He expressed the fear that their long-term goal was to usurp the mosques and properties of the Sunni community and to add them to their Hawzah (Shiite religious establishment). A meeting of three hundred men at the Sunni Grand Mosque in Basra on Thursday morning to consider the situation was harassed by Sadr Movement hecklers, who shouted sectarian slurs, with one sermonizing at them that they were infidels. Haqqi Ismail said his group had complained to the city council and to the British authorities, so far without effect. They had also contacted the office of Muqtada al-Sadr in Najaf but had heard back nothing. Thus, the plans for a big demonstration, which will draw on the congregations of the city’s 150 Sunni mosques.
Shiites have reportedly usurped large numbers of Sunni mosques in South Iraq, seeing them as attempts by the Baath regime to plant Sunnism in Shiite soil, a plot that can now be safely reversed. These usurpations have been condemned by Grand Ayatollah `Ali Sistani, but the radical Sadr Movement clearly feels differently about the matter. Especially in Basra, some minority Sunnis loyal to Saddam brutalized and terrorized the Shiite population, and for some Sadrists this move may be the beginning of payback.

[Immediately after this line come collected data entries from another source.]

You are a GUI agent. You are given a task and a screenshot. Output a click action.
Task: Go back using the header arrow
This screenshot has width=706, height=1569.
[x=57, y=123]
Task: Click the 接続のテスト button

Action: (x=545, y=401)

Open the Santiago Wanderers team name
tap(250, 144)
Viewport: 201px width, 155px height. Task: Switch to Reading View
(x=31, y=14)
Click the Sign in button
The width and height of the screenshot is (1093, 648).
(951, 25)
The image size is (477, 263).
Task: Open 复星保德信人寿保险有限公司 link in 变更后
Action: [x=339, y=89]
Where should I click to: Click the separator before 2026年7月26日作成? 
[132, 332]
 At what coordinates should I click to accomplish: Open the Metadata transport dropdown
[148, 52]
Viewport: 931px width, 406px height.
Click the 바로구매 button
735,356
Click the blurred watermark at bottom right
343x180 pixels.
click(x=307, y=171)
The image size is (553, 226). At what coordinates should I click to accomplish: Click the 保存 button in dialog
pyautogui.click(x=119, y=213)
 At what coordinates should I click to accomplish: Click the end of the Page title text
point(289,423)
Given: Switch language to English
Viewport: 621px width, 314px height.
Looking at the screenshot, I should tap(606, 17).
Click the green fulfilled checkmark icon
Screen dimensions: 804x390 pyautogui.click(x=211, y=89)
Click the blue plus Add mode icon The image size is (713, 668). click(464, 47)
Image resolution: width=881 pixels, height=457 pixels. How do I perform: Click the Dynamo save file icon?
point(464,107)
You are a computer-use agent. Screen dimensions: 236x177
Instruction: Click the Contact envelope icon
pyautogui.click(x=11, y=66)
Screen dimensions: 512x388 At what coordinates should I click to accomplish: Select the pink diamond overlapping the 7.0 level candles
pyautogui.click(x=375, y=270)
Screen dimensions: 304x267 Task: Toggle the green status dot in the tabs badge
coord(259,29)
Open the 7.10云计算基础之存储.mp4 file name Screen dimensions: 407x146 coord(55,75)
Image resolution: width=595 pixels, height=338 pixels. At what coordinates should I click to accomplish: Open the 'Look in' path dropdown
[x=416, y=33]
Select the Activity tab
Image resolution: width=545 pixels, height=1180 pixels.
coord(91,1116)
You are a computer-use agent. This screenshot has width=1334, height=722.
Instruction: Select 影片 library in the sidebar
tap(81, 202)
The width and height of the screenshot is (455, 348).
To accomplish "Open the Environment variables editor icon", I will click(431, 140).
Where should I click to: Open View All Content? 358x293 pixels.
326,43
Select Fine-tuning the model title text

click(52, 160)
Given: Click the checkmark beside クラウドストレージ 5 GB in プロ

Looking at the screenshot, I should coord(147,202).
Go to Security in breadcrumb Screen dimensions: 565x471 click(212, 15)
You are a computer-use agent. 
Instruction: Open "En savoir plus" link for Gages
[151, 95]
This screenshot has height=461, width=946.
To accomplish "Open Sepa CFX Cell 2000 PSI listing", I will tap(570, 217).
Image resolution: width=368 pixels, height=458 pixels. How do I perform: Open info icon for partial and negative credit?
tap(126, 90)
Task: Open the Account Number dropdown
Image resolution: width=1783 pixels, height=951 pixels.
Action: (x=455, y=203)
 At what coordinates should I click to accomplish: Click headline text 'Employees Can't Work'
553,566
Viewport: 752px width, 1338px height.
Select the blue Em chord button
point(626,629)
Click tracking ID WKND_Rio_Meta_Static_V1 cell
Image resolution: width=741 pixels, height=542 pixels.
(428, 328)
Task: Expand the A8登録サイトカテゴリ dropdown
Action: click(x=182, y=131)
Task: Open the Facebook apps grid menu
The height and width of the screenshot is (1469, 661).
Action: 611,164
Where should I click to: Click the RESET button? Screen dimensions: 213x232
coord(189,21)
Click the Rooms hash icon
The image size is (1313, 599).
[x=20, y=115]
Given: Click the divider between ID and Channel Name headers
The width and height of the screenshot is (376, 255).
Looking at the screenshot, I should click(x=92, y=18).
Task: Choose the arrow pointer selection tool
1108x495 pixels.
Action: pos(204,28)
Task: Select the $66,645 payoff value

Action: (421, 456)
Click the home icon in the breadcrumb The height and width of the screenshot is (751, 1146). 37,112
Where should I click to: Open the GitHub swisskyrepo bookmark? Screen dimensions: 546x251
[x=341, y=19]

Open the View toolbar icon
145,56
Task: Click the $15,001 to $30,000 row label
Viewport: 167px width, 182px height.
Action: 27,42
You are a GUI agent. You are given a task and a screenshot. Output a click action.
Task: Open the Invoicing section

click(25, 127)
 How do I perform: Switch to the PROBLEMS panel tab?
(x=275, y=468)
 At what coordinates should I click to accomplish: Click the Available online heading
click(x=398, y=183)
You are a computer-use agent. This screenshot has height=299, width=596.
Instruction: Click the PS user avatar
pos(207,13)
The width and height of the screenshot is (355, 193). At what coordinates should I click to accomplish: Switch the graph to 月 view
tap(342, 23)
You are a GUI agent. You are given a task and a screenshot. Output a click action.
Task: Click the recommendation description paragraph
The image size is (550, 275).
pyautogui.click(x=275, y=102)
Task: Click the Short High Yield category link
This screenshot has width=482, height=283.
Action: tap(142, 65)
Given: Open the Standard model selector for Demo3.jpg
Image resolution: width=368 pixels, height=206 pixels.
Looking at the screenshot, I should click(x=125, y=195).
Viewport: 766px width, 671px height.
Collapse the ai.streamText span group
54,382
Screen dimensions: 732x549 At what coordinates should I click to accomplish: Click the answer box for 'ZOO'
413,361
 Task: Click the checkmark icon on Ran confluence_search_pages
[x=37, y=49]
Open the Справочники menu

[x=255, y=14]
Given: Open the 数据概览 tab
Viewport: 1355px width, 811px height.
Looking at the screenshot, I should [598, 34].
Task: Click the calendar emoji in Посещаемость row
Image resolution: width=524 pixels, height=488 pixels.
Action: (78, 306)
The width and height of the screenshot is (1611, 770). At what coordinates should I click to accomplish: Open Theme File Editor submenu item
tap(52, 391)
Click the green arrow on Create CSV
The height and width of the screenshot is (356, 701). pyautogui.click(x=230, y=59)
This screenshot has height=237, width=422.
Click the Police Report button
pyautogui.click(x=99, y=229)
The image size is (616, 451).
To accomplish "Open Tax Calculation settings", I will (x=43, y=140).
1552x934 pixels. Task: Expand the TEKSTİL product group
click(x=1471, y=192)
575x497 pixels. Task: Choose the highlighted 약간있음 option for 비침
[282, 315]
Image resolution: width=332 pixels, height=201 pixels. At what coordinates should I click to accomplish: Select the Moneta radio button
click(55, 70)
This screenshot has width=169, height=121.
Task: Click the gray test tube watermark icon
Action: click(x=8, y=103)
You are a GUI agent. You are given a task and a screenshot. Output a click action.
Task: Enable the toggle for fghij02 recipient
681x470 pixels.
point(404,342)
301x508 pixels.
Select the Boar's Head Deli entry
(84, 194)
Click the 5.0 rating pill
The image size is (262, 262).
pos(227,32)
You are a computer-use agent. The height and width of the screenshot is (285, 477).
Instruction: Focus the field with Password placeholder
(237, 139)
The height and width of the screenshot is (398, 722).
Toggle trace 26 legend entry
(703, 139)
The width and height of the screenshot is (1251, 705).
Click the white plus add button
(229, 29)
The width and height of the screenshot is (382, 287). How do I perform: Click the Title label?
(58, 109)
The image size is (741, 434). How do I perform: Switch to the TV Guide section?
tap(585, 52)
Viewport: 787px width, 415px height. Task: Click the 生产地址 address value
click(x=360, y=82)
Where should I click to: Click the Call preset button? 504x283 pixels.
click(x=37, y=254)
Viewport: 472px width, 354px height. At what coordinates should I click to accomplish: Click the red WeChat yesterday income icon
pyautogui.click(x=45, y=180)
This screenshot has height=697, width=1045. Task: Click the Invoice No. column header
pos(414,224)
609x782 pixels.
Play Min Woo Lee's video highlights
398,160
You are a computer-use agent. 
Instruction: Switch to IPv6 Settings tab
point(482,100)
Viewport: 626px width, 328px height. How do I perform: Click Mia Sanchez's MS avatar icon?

Just to explain the “endowments.” It is a custom in Muslim societies to dedicate the proceeds of land or other forms of wealth to religious purposes, such as the building and upkeep of a mosque. Property dedicated to a pious endowment is theoretically alienated for this purpose in perpetuity. Families often retain oversight rights, and fees, from the endowments, or give these to clerics. Many Sunni clergymen in Basra may depend for their livelihood on endowment income, especially given the collapse of the Sunni state, so that usurping it would bankrupt the Basra Sunni religious establishment. Usurping mosques leaves believers with nowhere to gather and pray publicly, which is a way of denying them a place in the public sphere.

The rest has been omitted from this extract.